--- Input records Enclosed Below ---

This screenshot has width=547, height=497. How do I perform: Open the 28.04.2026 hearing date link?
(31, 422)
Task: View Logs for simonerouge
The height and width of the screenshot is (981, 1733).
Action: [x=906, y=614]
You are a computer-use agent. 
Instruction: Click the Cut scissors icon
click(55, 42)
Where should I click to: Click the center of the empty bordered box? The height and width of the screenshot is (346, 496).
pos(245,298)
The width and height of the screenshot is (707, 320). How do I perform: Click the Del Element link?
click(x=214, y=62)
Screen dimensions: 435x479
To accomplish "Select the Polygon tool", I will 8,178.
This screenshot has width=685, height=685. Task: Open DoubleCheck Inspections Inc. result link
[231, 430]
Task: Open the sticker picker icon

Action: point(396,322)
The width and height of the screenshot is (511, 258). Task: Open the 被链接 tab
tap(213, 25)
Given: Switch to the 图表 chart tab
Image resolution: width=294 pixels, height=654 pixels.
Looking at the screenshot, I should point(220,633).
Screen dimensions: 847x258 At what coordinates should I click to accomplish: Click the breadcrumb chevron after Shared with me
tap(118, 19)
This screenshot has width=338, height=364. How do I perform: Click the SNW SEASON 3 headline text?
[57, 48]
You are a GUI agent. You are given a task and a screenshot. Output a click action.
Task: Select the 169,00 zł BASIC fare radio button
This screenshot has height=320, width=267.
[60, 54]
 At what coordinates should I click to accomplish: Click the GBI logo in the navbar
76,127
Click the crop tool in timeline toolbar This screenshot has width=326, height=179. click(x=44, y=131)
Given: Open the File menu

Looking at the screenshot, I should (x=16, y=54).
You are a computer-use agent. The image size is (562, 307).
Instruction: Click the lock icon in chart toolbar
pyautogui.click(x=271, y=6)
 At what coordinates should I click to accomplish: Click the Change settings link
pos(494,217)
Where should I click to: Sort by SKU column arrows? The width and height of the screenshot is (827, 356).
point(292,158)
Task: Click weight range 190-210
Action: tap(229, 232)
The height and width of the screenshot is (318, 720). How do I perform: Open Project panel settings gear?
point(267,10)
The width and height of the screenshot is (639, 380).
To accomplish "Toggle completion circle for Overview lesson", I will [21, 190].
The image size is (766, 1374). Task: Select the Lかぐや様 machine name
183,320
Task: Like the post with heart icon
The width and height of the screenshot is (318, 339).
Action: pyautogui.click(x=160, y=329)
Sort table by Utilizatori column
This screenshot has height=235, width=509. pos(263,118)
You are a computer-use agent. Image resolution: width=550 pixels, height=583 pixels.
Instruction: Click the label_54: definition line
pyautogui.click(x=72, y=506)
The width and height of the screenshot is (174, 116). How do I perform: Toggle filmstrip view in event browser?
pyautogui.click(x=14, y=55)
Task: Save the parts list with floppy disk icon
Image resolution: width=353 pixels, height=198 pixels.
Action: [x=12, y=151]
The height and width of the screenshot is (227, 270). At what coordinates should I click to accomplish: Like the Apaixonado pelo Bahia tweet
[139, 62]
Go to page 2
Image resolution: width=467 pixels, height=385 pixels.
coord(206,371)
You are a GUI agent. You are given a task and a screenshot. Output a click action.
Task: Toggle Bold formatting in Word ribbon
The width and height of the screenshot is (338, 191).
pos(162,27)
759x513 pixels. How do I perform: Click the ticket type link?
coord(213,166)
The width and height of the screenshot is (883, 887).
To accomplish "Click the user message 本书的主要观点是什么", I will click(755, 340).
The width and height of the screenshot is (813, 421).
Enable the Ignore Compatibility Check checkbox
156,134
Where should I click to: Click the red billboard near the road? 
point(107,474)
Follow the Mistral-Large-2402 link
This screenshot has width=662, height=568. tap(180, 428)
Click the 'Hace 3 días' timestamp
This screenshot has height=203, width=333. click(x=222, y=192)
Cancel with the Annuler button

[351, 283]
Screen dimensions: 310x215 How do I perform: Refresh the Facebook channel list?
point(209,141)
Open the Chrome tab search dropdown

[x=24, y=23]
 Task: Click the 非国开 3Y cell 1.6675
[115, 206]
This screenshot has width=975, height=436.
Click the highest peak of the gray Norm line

--- End of Enclosed Input records ---

§ **What you will do**
All that is wanted is the set of lines from the one with "This screenshot has width=975, height=436." through the last line of the entries, both included, output exactly.

§ **Problem solution**
This screenshot has width=975, height=436.
Click the highest peak of the gray Norm line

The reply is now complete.